→ **Page**:
CONFERENCE, MIND THE PRODUCT

Mind The Product 2020 - Recap Partie 2

La semaine dernière j’ai assisté à MindTheProduct, une des confs les plus connues sur le Product Management et j’ai envie de vous partager ce que j’en ai retenu ;)

La deuxième journée fut aussi riche que la première et je vous en parle…tout de suite.

Keynote - Cennydd Bowles - All These Worlds Are Yours

Si vous avez aimé le fameux documentaire Netflix “Derrière nos écrans de fumée” alors vous aimerez le sujet de cette keynote: Cennydd nous a parlé d’éthique et des dérives de nos conceptions.

Il avance que c’est en sur-quantifiant les choses que l’on tombe dans la non-éthique. Pour être plus précis, il explique que ce qui a de l’importance n’est pas forcément mesurable ou quantifiable. Et réfléchir, ou prendre des décisions, seulement à travers ce prisme amène vers la non-éthique.

Si l’on prend le diagramme de Venn (très connu du Product Management), où le PM se situe à l’intersection de l’UX, de la Tech et du Business, alors on parlerait de PM qui dérive dans le cercle Business, et qui sort de l’intersection avec les cercles UX et Tech.

Cennydd va plus loin et essaye de nous ouvrir les yeux sur le fait que l’impact éthique de nos produits est très dur à mesurer et que nous avons souvent un angle mort: les non-utilisateurs de nos services.

Et oui ! Nous évoluons tous dans des organisations user-centric où l’on cherche à avoir un impact sur nos utilisateurs, mais on oublie qu’on a, en même temps, un impact sur les non-utilisateurs.

→ **Données**:
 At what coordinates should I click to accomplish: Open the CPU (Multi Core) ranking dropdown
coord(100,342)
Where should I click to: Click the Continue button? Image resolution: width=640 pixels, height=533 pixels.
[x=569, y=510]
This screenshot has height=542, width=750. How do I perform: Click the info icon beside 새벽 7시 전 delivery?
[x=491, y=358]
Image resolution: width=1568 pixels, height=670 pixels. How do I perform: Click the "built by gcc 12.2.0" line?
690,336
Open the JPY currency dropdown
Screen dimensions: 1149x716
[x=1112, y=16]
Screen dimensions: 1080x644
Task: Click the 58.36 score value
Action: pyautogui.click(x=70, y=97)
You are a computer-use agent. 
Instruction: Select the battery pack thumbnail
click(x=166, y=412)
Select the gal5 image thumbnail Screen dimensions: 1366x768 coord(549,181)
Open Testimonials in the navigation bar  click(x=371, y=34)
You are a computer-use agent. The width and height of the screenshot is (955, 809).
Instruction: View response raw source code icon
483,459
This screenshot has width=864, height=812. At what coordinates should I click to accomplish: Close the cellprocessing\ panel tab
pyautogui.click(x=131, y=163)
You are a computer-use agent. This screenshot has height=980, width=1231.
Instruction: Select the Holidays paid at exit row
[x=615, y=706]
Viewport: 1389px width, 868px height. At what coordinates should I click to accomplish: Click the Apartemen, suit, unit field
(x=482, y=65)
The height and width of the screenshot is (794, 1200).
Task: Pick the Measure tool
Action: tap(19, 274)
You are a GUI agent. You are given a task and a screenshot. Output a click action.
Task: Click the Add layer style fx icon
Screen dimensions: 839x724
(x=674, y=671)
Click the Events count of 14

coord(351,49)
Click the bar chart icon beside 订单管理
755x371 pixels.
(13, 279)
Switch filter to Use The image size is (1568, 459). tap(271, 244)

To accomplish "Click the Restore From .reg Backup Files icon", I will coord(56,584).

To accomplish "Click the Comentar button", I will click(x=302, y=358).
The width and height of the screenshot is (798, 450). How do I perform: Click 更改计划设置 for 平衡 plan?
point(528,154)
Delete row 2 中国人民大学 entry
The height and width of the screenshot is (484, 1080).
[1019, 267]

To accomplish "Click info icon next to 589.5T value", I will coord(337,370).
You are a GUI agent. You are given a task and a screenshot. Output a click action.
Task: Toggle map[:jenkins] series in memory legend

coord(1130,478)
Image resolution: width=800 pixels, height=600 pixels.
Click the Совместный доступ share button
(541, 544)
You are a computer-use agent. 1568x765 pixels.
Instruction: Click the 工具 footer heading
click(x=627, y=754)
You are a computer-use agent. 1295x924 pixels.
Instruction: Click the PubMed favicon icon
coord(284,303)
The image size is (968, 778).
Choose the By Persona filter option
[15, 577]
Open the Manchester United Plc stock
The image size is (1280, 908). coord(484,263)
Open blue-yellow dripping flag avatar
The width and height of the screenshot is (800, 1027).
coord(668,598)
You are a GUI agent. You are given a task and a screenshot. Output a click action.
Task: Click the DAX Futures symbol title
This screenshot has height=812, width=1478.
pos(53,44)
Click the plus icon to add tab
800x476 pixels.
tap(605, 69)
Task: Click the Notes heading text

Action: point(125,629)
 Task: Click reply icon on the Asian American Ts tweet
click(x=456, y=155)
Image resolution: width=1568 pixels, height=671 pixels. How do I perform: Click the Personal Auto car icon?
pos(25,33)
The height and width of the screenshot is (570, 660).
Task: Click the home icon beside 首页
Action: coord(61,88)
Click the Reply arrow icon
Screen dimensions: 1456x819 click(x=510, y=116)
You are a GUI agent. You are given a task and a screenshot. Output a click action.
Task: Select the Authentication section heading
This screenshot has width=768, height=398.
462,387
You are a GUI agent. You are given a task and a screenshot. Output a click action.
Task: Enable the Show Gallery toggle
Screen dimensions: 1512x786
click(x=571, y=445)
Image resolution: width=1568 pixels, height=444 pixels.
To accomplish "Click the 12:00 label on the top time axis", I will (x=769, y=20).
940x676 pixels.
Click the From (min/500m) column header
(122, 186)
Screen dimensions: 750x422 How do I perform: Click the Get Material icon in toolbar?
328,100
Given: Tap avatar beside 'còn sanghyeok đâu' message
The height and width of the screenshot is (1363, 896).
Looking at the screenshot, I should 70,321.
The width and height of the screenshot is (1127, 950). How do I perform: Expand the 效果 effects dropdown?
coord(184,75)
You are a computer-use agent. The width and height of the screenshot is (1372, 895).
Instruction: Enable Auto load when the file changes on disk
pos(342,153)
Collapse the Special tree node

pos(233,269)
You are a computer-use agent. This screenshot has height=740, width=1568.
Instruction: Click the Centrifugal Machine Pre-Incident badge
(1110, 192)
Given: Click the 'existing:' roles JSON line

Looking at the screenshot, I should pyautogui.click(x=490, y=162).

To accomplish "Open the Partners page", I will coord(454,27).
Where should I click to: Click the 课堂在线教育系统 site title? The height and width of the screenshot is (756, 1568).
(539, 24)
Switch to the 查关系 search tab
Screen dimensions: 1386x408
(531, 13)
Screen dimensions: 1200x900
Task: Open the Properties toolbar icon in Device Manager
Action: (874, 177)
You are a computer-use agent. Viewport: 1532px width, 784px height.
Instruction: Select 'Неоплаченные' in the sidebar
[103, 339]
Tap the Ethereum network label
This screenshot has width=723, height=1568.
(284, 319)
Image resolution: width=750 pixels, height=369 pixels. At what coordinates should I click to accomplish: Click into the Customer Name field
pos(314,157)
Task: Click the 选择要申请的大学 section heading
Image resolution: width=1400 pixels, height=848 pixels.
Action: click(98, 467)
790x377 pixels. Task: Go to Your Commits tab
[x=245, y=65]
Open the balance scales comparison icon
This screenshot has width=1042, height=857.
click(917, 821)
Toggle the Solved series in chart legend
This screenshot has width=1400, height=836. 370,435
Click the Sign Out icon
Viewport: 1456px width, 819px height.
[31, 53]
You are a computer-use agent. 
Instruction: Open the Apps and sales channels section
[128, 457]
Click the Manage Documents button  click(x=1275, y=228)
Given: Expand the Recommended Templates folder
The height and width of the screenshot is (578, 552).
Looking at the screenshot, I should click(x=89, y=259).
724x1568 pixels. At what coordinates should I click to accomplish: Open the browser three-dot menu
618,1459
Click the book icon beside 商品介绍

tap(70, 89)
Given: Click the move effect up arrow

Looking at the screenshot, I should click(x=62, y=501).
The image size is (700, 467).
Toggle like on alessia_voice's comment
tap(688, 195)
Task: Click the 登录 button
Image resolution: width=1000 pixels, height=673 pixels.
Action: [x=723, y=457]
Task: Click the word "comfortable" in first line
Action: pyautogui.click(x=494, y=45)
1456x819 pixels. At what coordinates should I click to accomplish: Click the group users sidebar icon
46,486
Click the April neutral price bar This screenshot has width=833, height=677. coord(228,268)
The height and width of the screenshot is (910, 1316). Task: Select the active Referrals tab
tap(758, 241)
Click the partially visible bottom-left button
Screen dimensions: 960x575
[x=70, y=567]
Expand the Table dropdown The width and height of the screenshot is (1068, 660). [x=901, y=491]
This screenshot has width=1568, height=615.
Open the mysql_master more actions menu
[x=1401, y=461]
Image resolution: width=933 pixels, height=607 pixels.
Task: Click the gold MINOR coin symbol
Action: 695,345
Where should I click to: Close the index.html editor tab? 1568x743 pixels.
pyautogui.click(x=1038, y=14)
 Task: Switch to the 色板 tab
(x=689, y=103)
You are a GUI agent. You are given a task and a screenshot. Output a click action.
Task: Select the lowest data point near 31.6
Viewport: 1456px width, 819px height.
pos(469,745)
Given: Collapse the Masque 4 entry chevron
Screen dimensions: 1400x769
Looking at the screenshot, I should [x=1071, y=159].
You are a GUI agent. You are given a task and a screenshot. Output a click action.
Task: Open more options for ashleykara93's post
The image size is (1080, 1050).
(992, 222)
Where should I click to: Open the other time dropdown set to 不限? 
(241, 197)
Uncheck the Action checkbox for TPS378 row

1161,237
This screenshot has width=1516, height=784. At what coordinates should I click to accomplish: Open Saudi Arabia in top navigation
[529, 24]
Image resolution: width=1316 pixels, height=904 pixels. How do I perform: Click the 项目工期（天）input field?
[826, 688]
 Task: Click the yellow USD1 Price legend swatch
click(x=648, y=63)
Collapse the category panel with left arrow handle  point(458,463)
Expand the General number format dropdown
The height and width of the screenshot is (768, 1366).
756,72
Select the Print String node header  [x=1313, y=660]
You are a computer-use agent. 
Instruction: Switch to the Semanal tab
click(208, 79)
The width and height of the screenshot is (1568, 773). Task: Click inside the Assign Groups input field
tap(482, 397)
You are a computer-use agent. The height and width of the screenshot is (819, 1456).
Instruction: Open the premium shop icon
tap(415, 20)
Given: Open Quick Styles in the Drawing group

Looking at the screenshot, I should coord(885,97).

→ **Objectif**: Recopiez mot pour mot le passage du récap de Mind The Product qui va de « Mind The Product 2020 » jusqu'à « vers la non-éthique. » inclus.

→ **Réponse**:
Mind The Product 2020 - Recap Partie 2

La semaine dernière j’ai assisté à MindTheProduct, une des confs les plus connues sur le Product Management et j’ai envie de vous partager ce que j’en ai retenu ;)

La deuxième journée fut aussi riche que la première et je vous en parle…tout de suite.

Keynote - Cennydd Bowles - All These Worlds Are Yours

Si vous avez aimé le fameux documentaire Netflix “Derrière nos écrans de fumée” alors vous aimerez le sujet de cette keynote: Cennydd nous a parlé d’éthique et des dérives de nos conceptions.

Il avance que c’est en sur-quantifiant les choses que l’on tombe dans la non-éthique. Pour être plus précis, il explique que ce qui a de l’importance n’est pas forcément mesurable ou quantifiable. Et réfléchir, ou prendre des décisions, seulement à travers ce prisme amène vers la non-éthique.